Auf einmal zieht die Angst ein vor dem Winter, vor einer nuklearen Katastrophe, vor einem eskalierenden Krieg, und prägt das öffentliche und private Sprechen“. (Carolin Emke).
„In unserer Welt gibt es nicht mehr nur „Stücke“ von Krieg in dem einen oder anderen Land, sondern einen „Weltkrieg in Stücken“, weil die Schicksale der Nationen auf der Weltbühne zutiefst miteinander verflochten sind.“ (Papst Franziskus, Fratelli Tutti).

Wenn wir dem Gedanken nachgehen, dann verändert sich der Fokus, von dem aus wir uns den Dingen stellen müssten. Dann ändert sich die Position, von der aus wir zu einem vermeintlich gerechten und richtigen Urteil kommen.

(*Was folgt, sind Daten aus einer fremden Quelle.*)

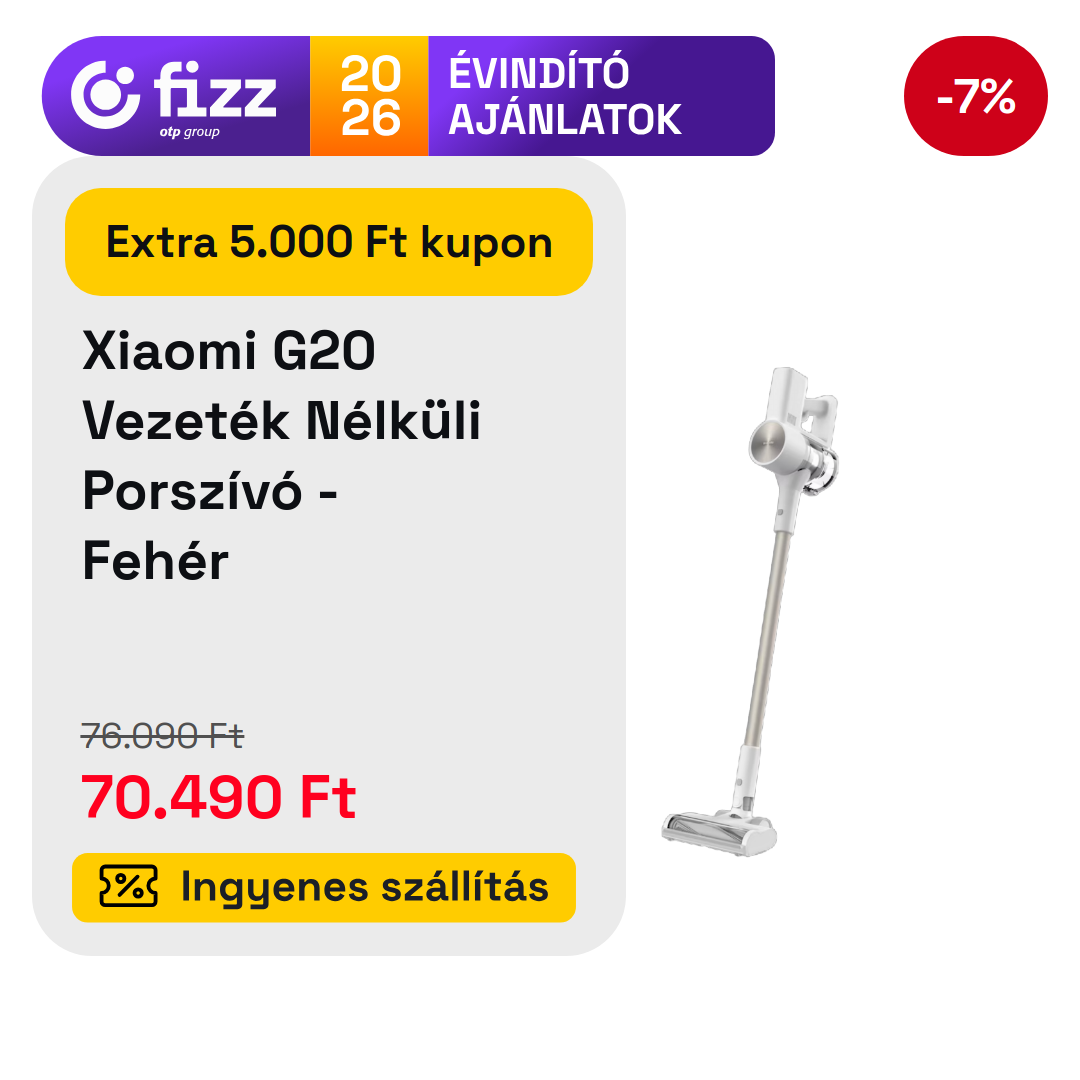Click the orange 2026 year badge
1080x1080 pixels.
point(369,96)
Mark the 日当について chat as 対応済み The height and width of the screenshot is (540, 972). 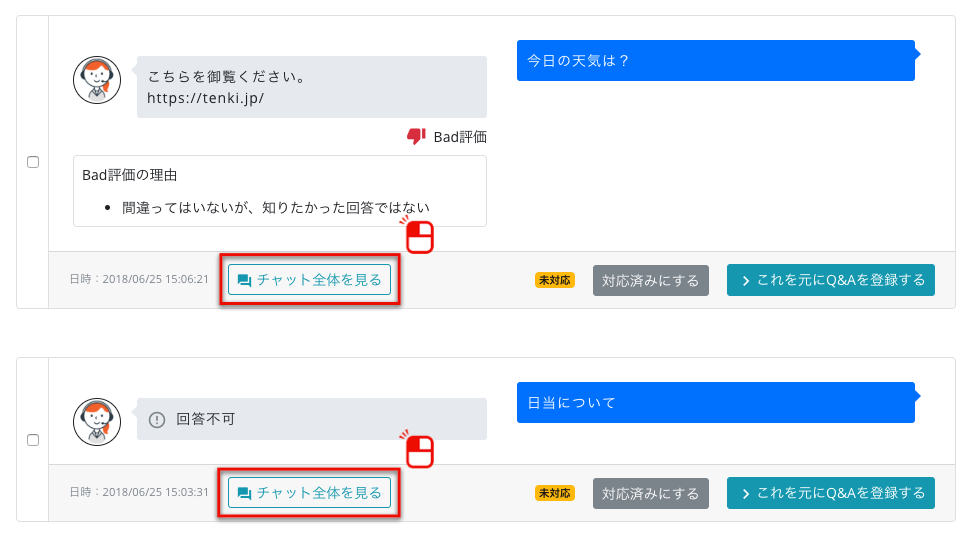click(x=650, y=493)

Nicht mehr die nationalstaatliche Perspektive oder die Bündnisperspektive geben die Richtung der Lösungssuche vor, sondern der Blick auf die Betroffenheit und das Leid jedes einzelnen Menschen führen zu den Handlungsoptionen, die nun gefordert sind. Die globale Vernetzung aller Konfliktlagen erlaubt es nicht mehr, im Krieg und in der Unterstützung von Krieg zu verharren. Vielmehr müssen alle Kanäle und Möglichkeiten ausgeschöpft werden, die zum Gespräch führen, neue Wege müssen gesucht werden, die die verfeindeten Gruppen zueinander führen und nicht gegeneinander.

„Vielleicht sind wir in dem Dilemma, den Angegriffenen und unterdrückten Menschen beistehen zu müssen/ zu wollen und gleichzeitig die totale Selbstgefährdung nicht riskieren zu wollen/ dürfen. Das ist der Preis der möglichen atomaren Eskalation.

Dass wir Angst haben können vor dem einen und Angst haben können vor dem anderen, sollten wir uns unbedingt gegenseitig zugestehen.“

Viele Menschen betrachteten Demokratie, Freiheit, Frieden als selbstverständlich. Dabei ist mittlerweile klar, dass überhaupt nichts selbstverständlich ist und immer so bleibt.

 

Anmerkungen

Anmerkungen
1 Im Forum haben wir beschlossen, dass wir uns bei unseren Treffen Zeit zum Nachdenken gönnen wollen. Als Anregung zum Nachdenken soll jeweils ein ca. 5-minütiger Impuls dienen. Bernhard Damm hat dankenswerterweise mit einem Impuls zum Krieg in der Ukraine begonnen. Zudem hat er auf unsere Bitte hin seinen Text für die Webseite zur Verfügung gestellt, wofür wir ebenfalls sehr danken.